The size of FOV would obviously effect the performance of prostate segmentation task [44], because the region of prostate is too small compare with whole slice, especially for the PZ segmentation. There are two dominant FOV in source and target domain, here we choose a smaller FOV, i.e. 160. Because of the difference of the intra-plane resolution, the pixel size of 2D slice varying in 256, 320, and 400. We first keep the same FOV, i.e. 160, and crop or interpolate three size images to a same size. As shown in Table 8, the result shows that when the FOV size is 160, and the image size is 256, the performance is the best. It may because when the size is set to 256, both images just need to crop or keep its original size, without introducing any pseudo pixels via interpolation. Moreover, we zoom the FOV into 140, the result shows the dice of PZ achieves best when FOV is 140, whereas TZ dice is degrade, the reason might be: PZ is considerable small than TZ, so it is good for PZ segmentation when FOV is small, the region of TZ could not be too small because it may need larger region context information. Note that after cropping the original 2D slice to a smaller region around prostate zone, the segmentation results improved, whereas the prostate zone in these slices were located in the center, it may expire when the scans are not standard, i.e. prostate zone close to the margin of the slice. It may need to predict a bounding-box first, rather than simply make a center crop operation.
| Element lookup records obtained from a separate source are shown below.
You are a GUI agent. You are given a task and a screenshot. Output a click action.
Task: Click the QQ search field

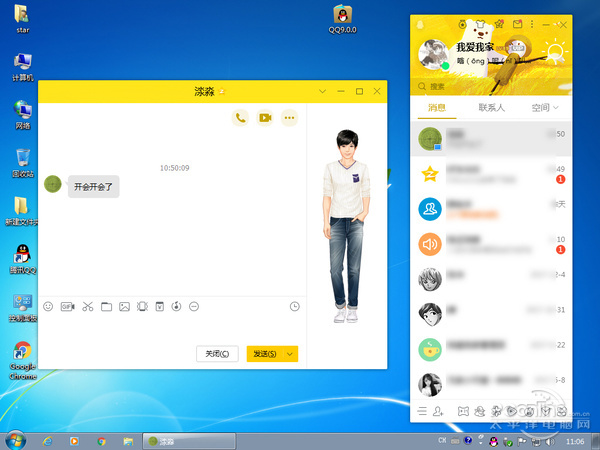(x=491, y=86)
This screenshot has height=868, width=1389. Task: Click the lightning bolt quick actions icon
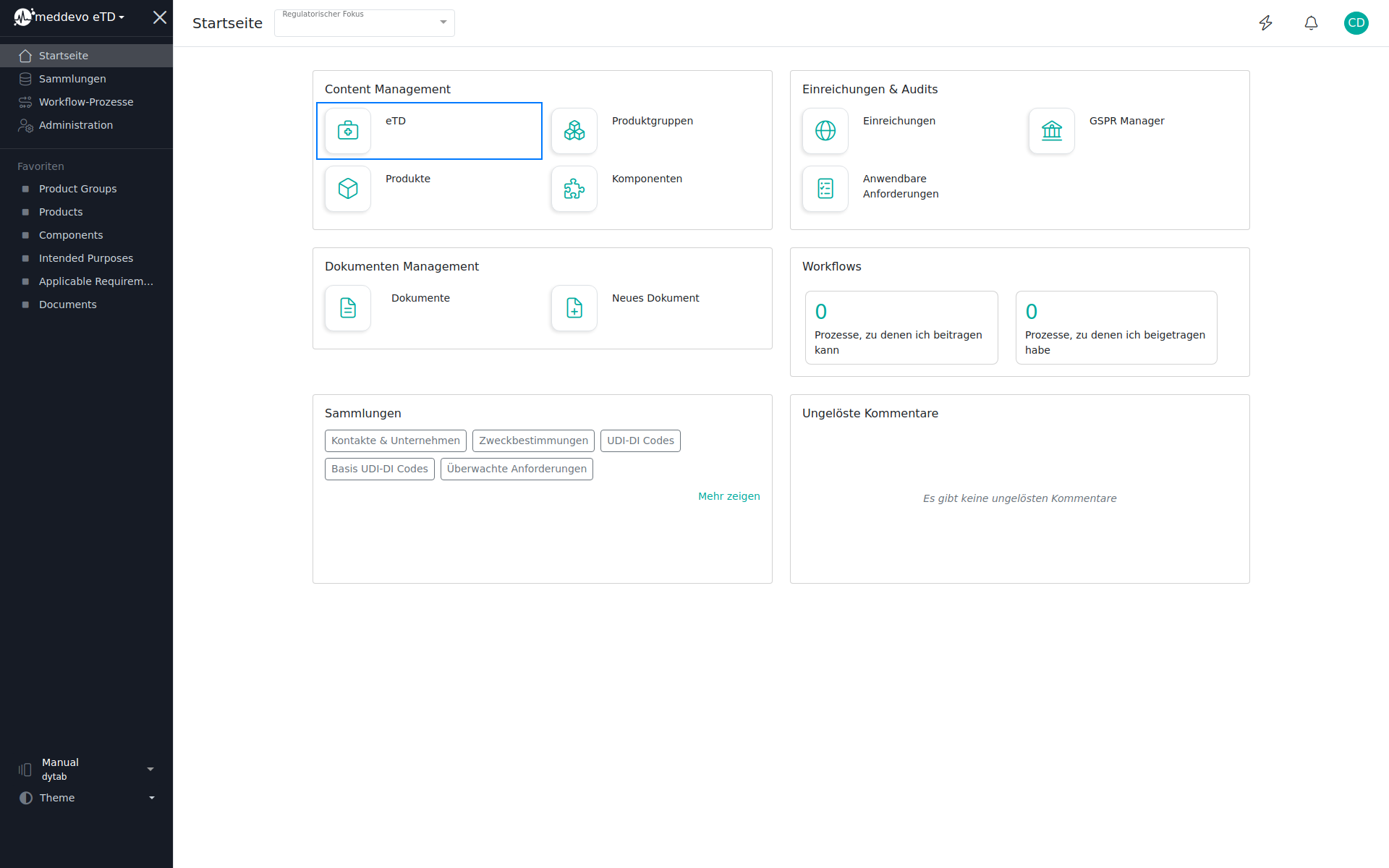pos(1265,23)
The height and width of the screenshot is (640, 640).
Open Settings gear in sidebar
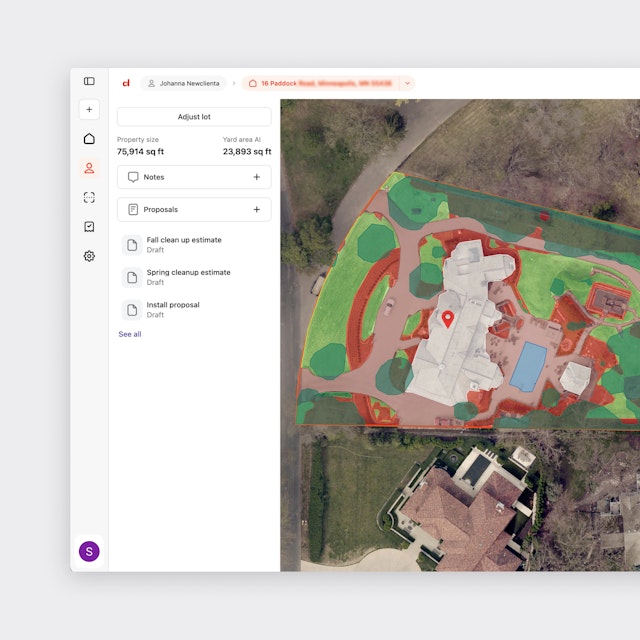89,256
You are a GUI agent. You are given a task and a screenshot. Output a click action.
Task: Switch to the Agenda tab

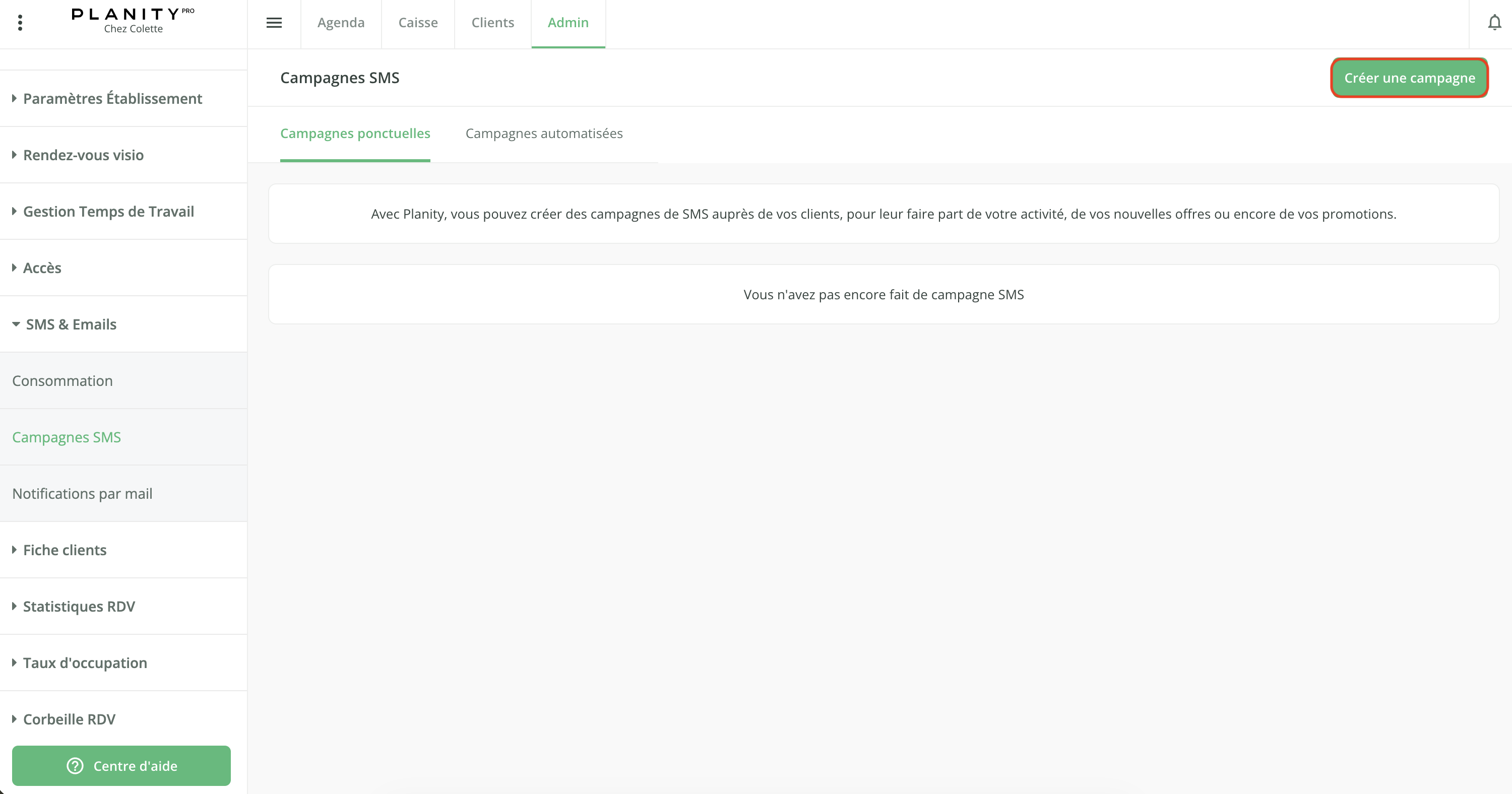pos(340,23)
Table 8 Optimal FOV selection

5 Conclusion

In this paper, we propose a class-aware multi-stage unsupervised domain adaptation framework to tackle model performance degradation when the train and test datasets are non-identity distributed and there is no available annotations for model fine-tuning or retraining. The proposed framework takes the heterogeneous and unlabeled image as input and outputs central gland and peripheral zone masks, which makes the high availability of the pre-trained deep-learning-based segmentation method to the heterogeneous data without introducing any extra annotation. Our multiple-step adaptation strategy between heterogeneous domains and class-specific knowledge guidance strategy for the class-imbalanced problem is the key to a better result. We also introduce DSPA module for heterogeneous image segmentation to encourage model to learn domain-specific representation. It not only does our framework deliver good results, but also bridges the gap of different data distribution between train and test scenarios. The experimental results demonstrate that our framework achieve superior results to state-of-the-art UDA semantic segmentation approaches in prostate multi-zonal segmentation task. In future work, we are going to extend our approach to more complex medical images, such as 3D and multi-view prostate MRIs.